​ Task Prioritization Control is a concept and control method for robotic systems, mostly applicable to serial manipulators, to allow for execution of multiple simultaneous tasks, for which the tasks have a specific order of priority for the overall system success. In this article, we will discuss what Task Prioritization Control is, its use and applications, how the math behind it is derived, and some other resources available to aid in understanding.

## What is Task Prioritization Control?

​ A task is a defined by a simple action that the system has to perform. For manipulators, it can be an action as simple as tracking a frame in space. Tasks can have 6 degrees of freedom or less. For example, for a manipulator doing a welding task, it is tracking a frame in space with a frame on the end-effector. However, this task is only 5 degrees of freedom, as the tool’s roll does not matter with respect to the tracked frame in space, assuming the roll axis is aligned with the welding tip axis. When mathematically defining a task, it can be represented as a single vector. For kinematic controls, it is a twist vector, and can have 6 or less elements depending on the task degrees of freedom.

## Why Task Prioritization Control? What are its Use Cases?
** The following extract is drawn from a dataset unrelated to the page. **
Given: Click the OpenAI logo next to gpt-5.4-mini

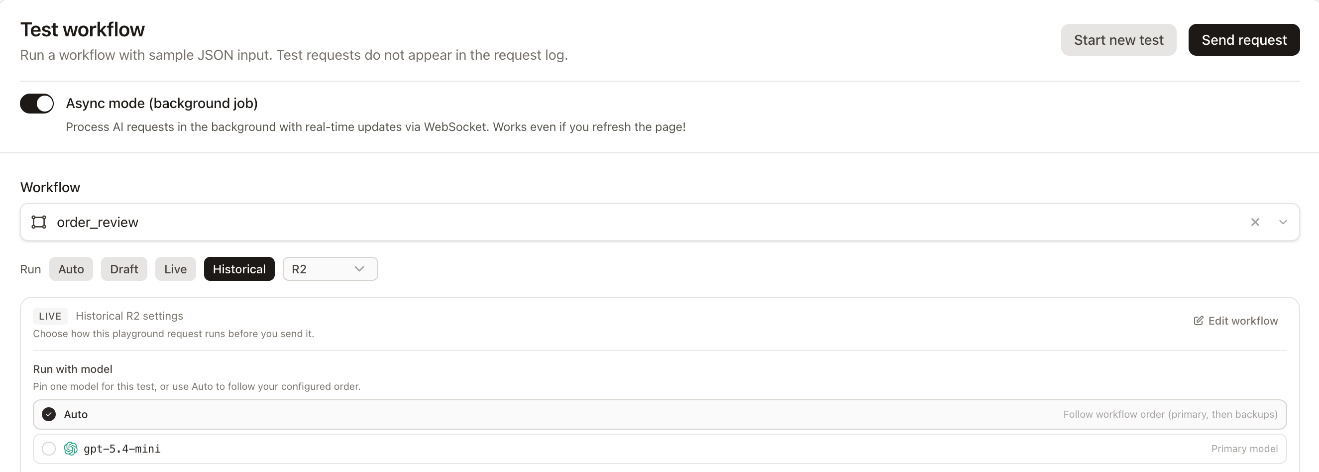Looking at the screenshot, I should [71, 449].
​ For a system where you have multiple tasks that are essential to the success of the mission, a task prioritization controller is a great framework to both prioritize those tasks, and also execute them simultaneously. For example, for a 6 degree of freedom manipulator doing a welding task, a welding task is only 5 degrees of freedom. Therefore, there is an extra degree of freedom in the system that could be taken advantage of for another task, such as singularity avoidance or aligning the roll axis to a camera for better localization. For Team C (2022), a Task Prioritization Controller was used to perform multiple tasks simultaneously, such as aligning the reamer to the acetabulum, aligning the end-effector markers to the camera, avoiding singularities, and avoiding joint limits (https://mrsdprojects.ri.cmu.edu/2022teamc/).
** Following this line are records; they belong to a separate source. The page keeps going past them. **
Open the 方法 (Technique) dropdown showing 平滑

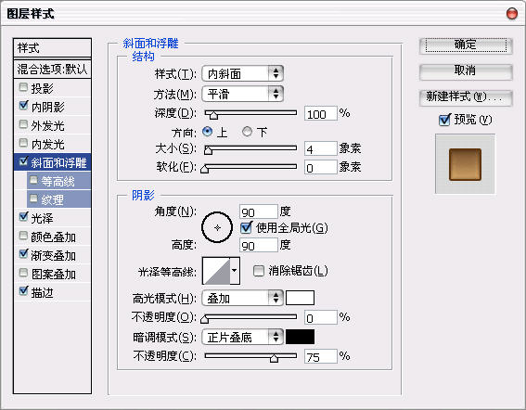(242, 94)
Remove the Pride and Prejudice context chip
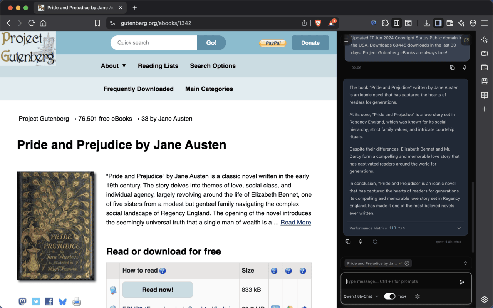493x308 pixels. point(407,263)
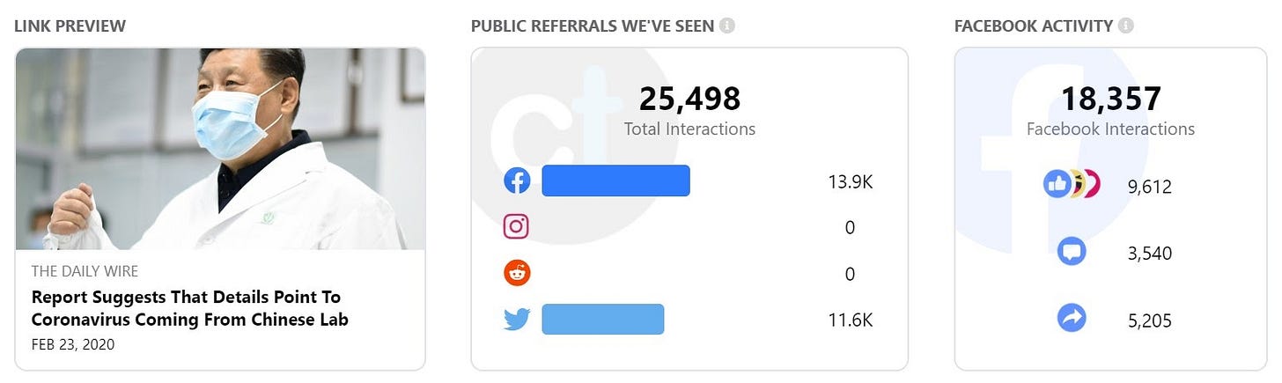Click the Twitter bird icon
The width and height of the screenshot is (1282, 383).
pyautogui.click(x=517, y=319)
​ This section focuses on the derivation and math behind task prioritization. It will be put in the context for control of manipulators to aid in understanding. $\dot{x}_i = J_i * \dot{q}$ The equation above is the Forward Kinematics equation, translating joint velocities into a task-space velocities through the Task Jacobian. As a refresher, the Jacobian can be thought of as a matrix that maps how the velocity of each joint contributes to a twist of the Task Frame in task space. In other words, each column of a Jacobian is a twist vector corresponding to the movement of each joint at unit speed. i in this case is the Task Priority Number. A Jacobian does not need to be square. The number of columns is depending on the number of joints or controllable degrees of freedom there are. The number of rows is dependent on the number of task degrees of freedom. For the welding task on a 6 degree of freedom manipulator, mentioned in the section above, the Jacobian would be a 5 x 6 element matrix.
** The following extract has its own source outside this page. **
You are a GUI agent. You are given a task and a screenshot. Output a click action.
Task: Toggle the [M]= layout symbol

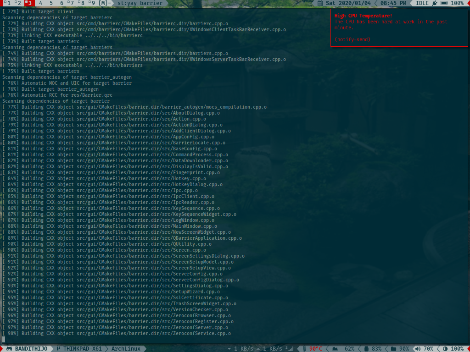point(106,3)
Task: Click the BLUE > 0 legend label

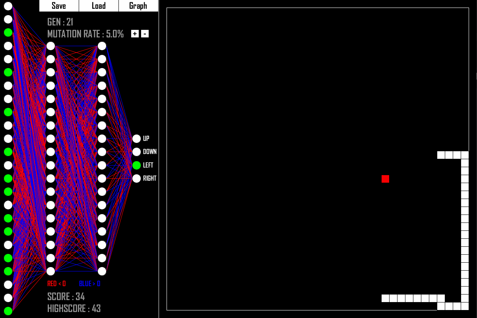Action: 89,283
However, for our controls, we need to translate the task-space velocities to joint velocities, which is what we have direct control of. Therefore, we need to inverse kinematics, and therefore need to invert the equation above. $\dot{q}_i = J^\# * \dot{x}_i$ where $J^\# = (J^T J)^{-1}J^T$ for Jacobians that have more rows than columns, and $J^\# = J^T(J J^T)^{-1}$ for Jacobians that have more columns than rows.

However, because this controller is only applicable to systems that have redundancy, the second equation only applies. These equations define what we call the Pseudoinverse of the Jacobian.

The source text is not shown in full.